This post is part of Paste’s Century of Terror project, a countdown of the 100 best horror films of the last 100 years, culminating on Halloween. You can see the full list in the master document, which will collect each year’s individual film entry as it is posted.

The Year

The early 1920s, and really the entire decade by extension, until the talkie revolution, have a tendency to feature one or two significant horror films per year. In the beginning of the decade these are largely international films, the U.S. film industry having not quite caught up yet to the experimentation that was happening overseas. In 1921, that included early films from the likes of Fritz Lang (The Three Lights) and F.W. Murnau (The Haunted Castle), both of whom will appear prominently in later entries of this series.

These years are also plagued, however, by the existence of significant films that are now lost to time. Among them in 1921 is the Hungarian-produced Dracula’s Death, which preceded Nosferatu by a year in adapting—apparently very loosely—the characters of Bram Stoker’s Dracula. The film is theorized to be lost, although a print may apparently still exist in Hungarian archives. Regardless, it likely hasn’t been screened since 1923.

1921 was also home, oddly enough, to one of the earliest adaptations of Frankenstein in Italy, under the title Il mostro di Frankenstein. This adaptation was preceded only by the more famous Thomas Edison-produced, 12-minute version of Frankenstein from 1910.

1921 Honorable Mentions: The Haunted Castle, The Three Lights, Dracula’s Death (lost film)


The Film: The Phantom Carriage
Director: Victor Sjöström

In the canon of “man on his deathbed looks back on how his life ended up in such a ruinous state” films, few approach the iconic nature of The Phantom Carriage, one of the best known works in the history of Swedish cinema. It’s a masterpiece of composition and a breakthrough in early practical effects (especially double exposures to simulate ghostly transparency) within the horror genre, although the film functions just as much as a morality playlet and over-the-top melodrama. Regardless of classification, though, its imagery has echoed and been evoked through popular cinema around the world for almost a century.

The Phantom Carriage is the story of unrepentant drunk and consumptive David Holm, who stands proudly as one of the more determinedly unsympathetic “protagonists” in film history.

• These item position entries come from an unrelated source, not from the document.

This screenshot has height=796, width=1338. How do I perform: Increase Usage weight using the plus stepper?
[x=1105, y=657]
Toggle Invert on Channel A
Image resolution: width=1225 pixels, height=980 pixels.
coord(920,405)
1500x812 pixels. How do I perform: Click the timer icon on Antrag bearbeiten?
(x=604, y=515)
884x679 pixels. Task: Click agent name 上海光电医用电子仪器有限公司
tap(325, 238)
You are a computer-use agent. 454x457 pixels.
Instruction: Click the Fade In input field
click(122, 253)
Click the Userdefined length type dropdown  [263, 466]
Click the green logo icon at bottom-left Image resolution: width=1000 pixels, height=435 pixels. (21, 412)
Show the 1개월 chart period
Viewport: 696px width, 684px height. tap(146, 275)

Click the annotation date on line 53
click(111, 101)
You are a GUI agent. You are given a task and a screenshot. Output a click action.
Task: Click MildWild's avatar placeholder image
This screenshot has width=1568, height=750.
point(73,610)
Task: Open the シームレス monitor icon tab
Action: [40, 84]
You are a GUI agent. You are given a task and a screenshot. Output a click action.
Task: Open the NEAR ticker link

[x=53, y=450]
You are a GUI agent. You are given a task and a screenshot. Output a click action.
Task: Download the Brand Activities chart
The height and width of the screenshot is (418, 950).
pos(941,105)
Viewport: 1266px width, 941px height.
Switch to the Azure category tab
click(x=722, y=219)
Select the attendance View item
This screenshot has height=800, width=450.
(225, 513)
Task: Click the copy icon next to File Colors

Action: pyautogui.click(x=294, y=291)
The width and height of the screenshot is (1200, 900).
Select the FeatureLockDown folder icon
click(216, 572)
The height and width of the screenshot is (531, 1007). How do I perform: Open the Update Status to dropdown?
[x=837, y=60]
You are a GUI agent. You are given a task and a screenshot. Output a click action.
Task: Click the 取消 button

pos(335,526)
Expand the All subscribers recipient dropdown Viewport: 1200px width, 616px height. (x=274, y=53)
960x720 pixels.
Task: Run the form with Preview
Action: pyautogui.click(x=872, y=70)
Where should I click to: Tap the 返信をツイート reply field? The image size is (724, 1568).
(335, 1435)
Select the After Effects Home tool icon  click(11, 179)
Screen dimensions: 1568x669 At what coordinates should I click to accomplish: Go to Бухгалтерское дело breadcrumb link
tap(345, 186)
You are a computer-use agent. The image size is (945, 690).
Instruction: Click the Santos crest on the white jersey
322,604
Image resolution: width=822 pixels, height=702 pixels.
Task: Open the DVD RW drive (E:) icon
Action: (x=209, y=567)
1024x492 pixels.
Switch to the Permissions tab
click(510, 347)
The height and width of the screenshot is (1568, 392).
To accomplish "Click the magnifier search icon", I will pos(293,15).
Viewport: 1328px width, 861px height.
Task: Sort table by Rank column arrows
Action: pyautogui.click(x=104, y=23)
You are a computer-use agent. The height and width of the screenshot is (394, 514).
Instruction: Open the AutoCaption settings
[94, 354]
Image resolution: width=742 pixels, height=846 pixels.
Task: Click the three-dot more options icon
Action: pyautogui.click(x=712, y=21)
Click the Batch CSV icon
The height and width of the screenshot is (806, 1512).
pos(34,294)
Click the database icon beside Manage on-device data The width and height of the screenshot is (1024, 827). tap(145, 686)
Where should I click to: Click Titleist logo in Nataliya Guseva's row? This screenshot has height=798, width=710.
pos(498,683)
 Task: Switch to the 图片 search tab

Gathering all his drinking buddies around him in a graveyard on New Year’s Eve, he relates a folk tale of how the last soul to die in any given year is supposedly cursed to drive the carriage of the damned for the next 365 days. This is of course exactly what happens to David, who learns he’ll have to take over for his friend Georges, who managed to die the previous New Year’s Eve … but not before Georges takes David on an interdimensional journey through time and space, so David can see all the lives his obstinate drunkenness and misanthropy have destroyed along the way.

If that sounds a bit like A Christmas Carol, except with The Ghost of Christmas Yet to Come being promoted to Scrooge’s sole tour guide, then you’d be correct, except for the positively bleak tone throughout. The film trades in the absolute caddishness of the bitterly selfish, “modern man” symbolized by David, who mocks others for their attempts to make the world a better place and physically rejects acts of kindness meant to help him crawl out of the gutter. Watching a kindly Salvation Army worker sew new patches into David’s torn coat, only for him to rip them out rather than accept a bit of human kindness is a devastating sight, which can’t help but make the viewer consider the implications of “those who can’t be saved.”

Viewing The Phantom Carriage, film geeks in the audience will be struck by certain scenes or shots that seem like clear inspirations for depictions of death and the afterlife in the decades that followed. The carriage itself cresting a hill is notably evocative of a similar shot in director Ingmar Bergman’s The Seventh Seal, that of the danse macabre filmed from a distance. And when David clutches an axe, chopping down a door in a frenzy while his wife and children cower on the other side, comparison to Kubrick’s The Shining is unavoidable. The scene loses none of its power without being able to hear the dull thud of axe on wood.

Modern restorations of The Phantom Carriage, such as the one featured by the Criterion Collection, have made the film more accessible (and visually crisp) than ever, although it can also be seen in its entirety (in less than perfect quality) by simply browsing YouTube. This is one case, however, when a traditional viewing, preferably with a bit of mood lighting, will go a long way in delivering the intended atmosphere. Your friends probably won’t appreciate you throwing it on at a New Year’s Eve party, but you’re welcome to try.